Ita può decollare ma non può ancora vendere biglietti perché Alitalia continua a esistere nonostante l’annuncio del governo dello stop il 15 ottobre.
Come si risolve il problema?
Il problema lo ha creato il governo scrivendo un decreto inapplicabile. Alitalia deve massimizzare i propri asset e ha tutto l’interesse a volare: finché è in vita, Ita non può vendere biglietti. Ma nel testo c’è scritto che i commissari di Alitalia devono favorire Ita: insomma, un cane che si morde la cosa. Servirà un nuovo decreto.

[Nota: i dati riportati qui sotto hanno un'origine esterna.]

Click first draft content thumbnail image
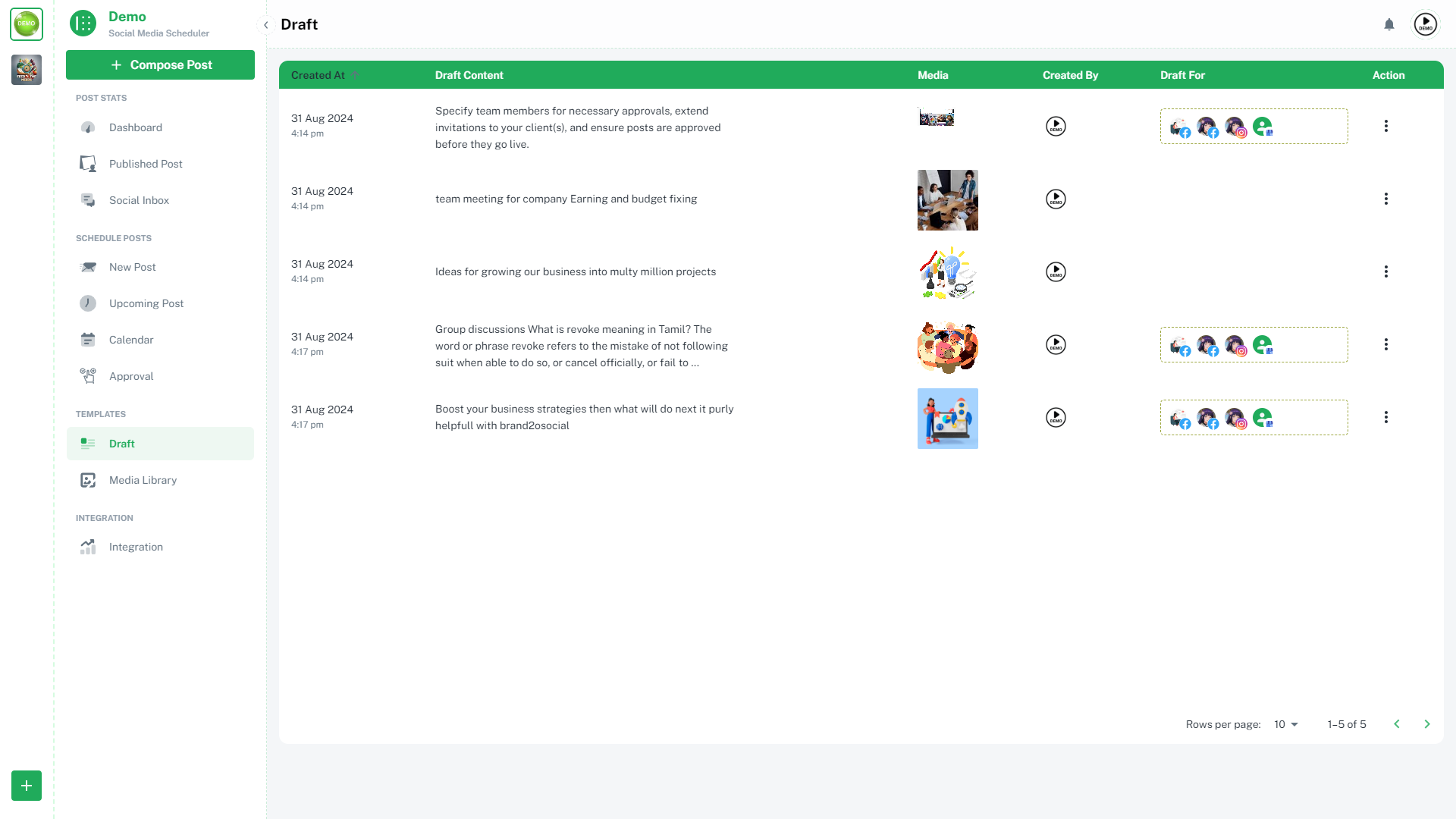 pyautogui.click(x=936, y=117)

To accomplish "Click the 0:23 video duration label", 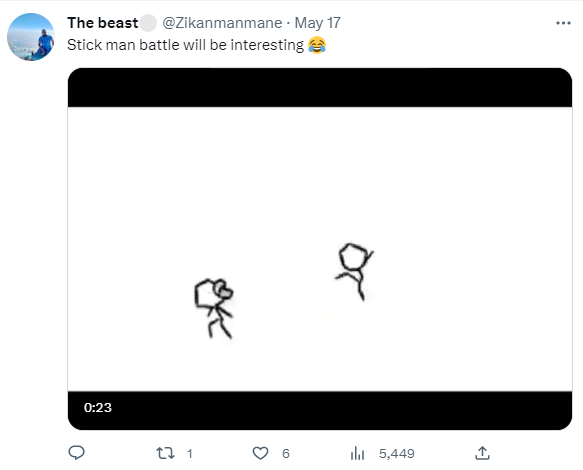I will (x=98, y=408).
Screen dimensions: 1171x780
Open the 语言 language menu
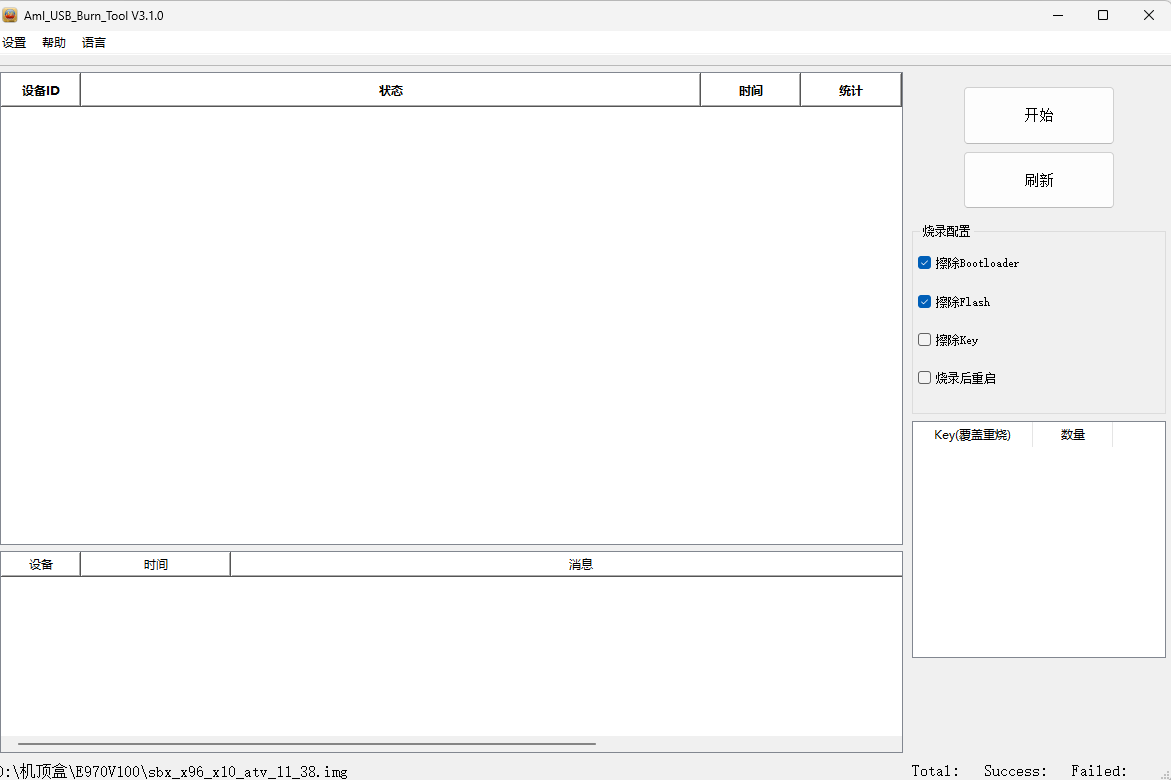coord(93,42)
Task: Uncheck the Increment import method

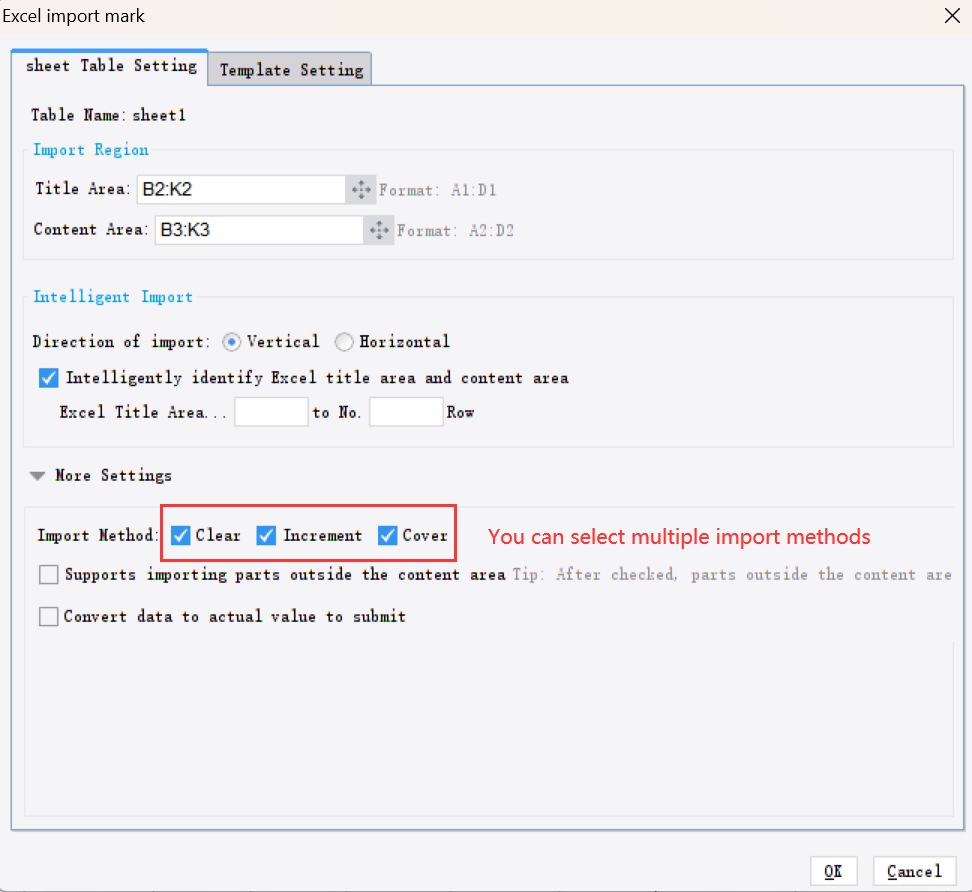Action: coord(266,535)
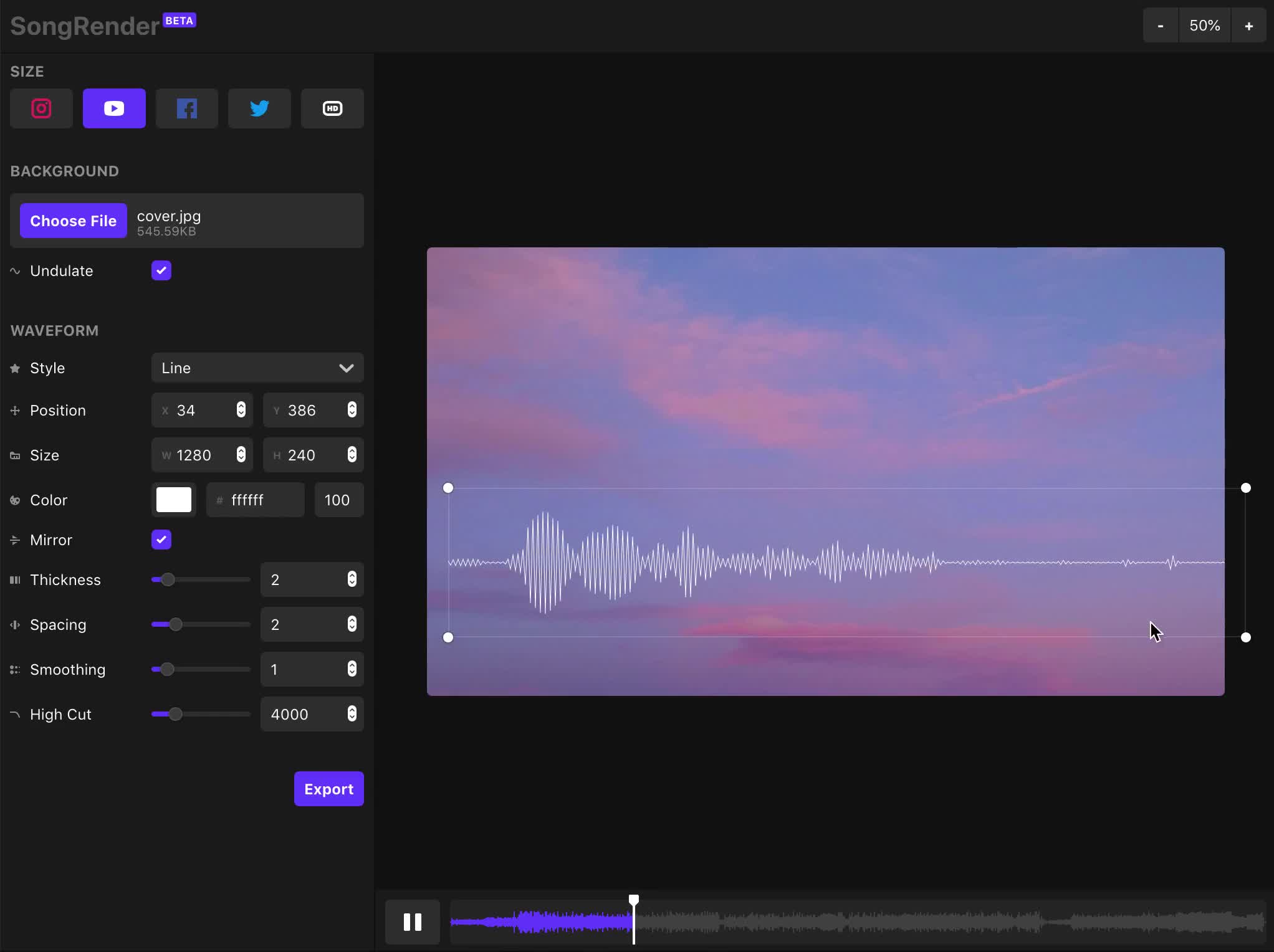
Task: Click the High Cut value stepper
Action: coord(352,714)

La nascita della nuova compagnia ha ridato fiato ai liberisti che conteggiano in almeno 5 miliardi le spese pubbliche per Alitalia.
Do ragione ai liberisti perché Ita ha un piano industria e dimensionale senza senso, fuori scala.
Ma loro lo dicono perché non vorrebbero più una compagnia di bandiera e preferiscono Ryanair…
No, Ryanair fa tariffe bassissime perché c’è Alitalia, senza concorrenza le aumenterebbe. Io penso invece che sia una pazzia non riuscire ad avere una compagnia aerea che faccia profitti in un settore che negli ultimi anni ha avuto il tasso di crescita del Pil della Cina e dopo il Covid ripartirà alla stessa velocità: anche quest’estate abbiamo già avuto livelli pari ai due terzi del 2019.